Kaplan argued that statements about God that conflict with a modern person’s experience and intellect must be removed in favor of statements about God that are self-consistent and, “consistent with whatever else we hold to be true.”

Kaplan altered traditional approaches to Jewish life to make them cohere with this theology. For example, rather than teaching that one should pray to God for things like sustenance or rain, Kaplan suggested that one should pray with a yearning for the abilities of mind and body and for the attitude and character which will allow a person to engage with the most worthwhile aspects of life, which, “in their totality, spell God.”

Similarly, Kaplan saw a place for praising God, and for engaging in ritual, which are part of an effort to articulate a sense of life’s worthwhileness and is thus a means of realizing the presence of the divine in daily life. Kaplan stressed the aspects of Judaism and of Jewish ritual that give meaning and unity to the human experience.

The Death of God

Kaplan’s major works predate the Holocaust, but for other modern Jewish thinkers the Holocaust is the starting point for radical theology. Richard Rubenstein–also an ordained Conservative rabbi–also argues that one cannot sustain a belief in a supernatural God, not because of the truths of modernity, but because of the events of the Nazi era.

Rubenstein recognized that traditional Judaism asserts that Jewish suffering is the result of Jewish sin. Thus the Holocaust should be explained as an event initiated by God in order to punish the Jews. Rubenstein, however, could not believe in such a God. In his After Auschwitz (1966), Rubenstein wrote: “To see any purpose in the death camps, the traditional believer is forced to regard the most demonic, anti-human explosion of all history as a meaningful expression of God’s purposes. The idea is simply too obscene for me to accept.”
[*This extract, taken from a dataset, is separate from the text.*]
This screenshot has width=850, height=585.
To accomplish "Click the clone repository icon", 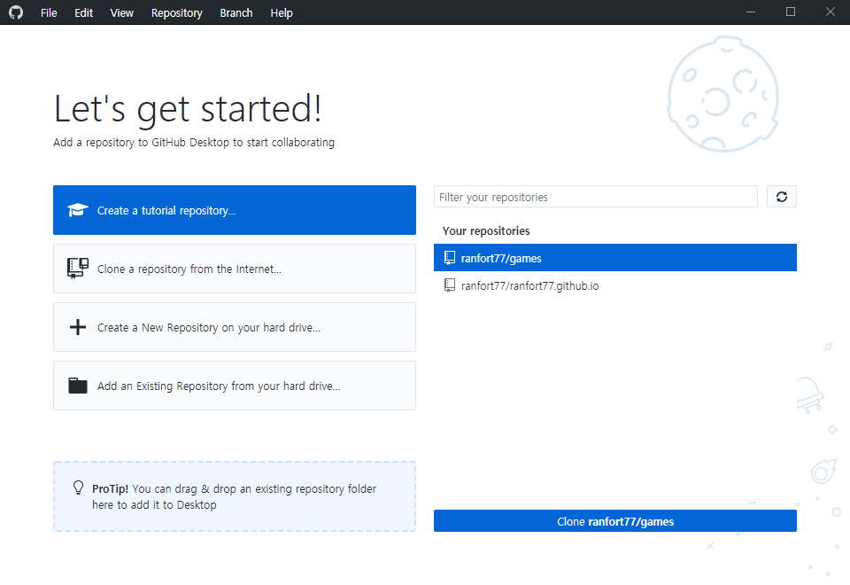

The reality of Auschwitz created a void where once the Jewish people had experienced God’s presence. There is no aspect of post-Holocaust life that is untouched by that reality, neither for the victims nor for those who lived in safety. However this shift in the experience of the world is something that most prefer not to articulate. Even though most Jews continue to go to synagogue for a variety of reasons, “once inside, we are struck dumb by words we can no longer honestly utter. All that we can offer is our reverent and attentive silence before the Divine.”

His position, he argues, is not that of the atheist, but rather that of one who lives after the Holocaust, in a world where we know of the death of God. The “thread uniting God and man, Heaven and earth, has been broken.” Our current reality is one without any superhuman power, without any Divine pathos, and one in which we have nothing to say about God.

Eventually, however, Rubenstein developed a conception of God that he felt more comfortable with.

In place of the traditional conceptions of God, Rubenstein suggested that we turn to a concept of God as Holy Nothingness. This God–not far off from certain mystical conceptions of God–is entirely without definition, yet is the source of all creation. This God can be found in nature. In fact, God is the order found in nature, which no power can transcend.

In spite of–or as a result of–Rubenstein’s rejection of the traditional God, the God he does embrace is nonetheless a source of cosmic order, which underlies all the inexplicable aspects of human experience. God as “nothingness” was something that Rubenstein believed one could accept even after the Holocaust.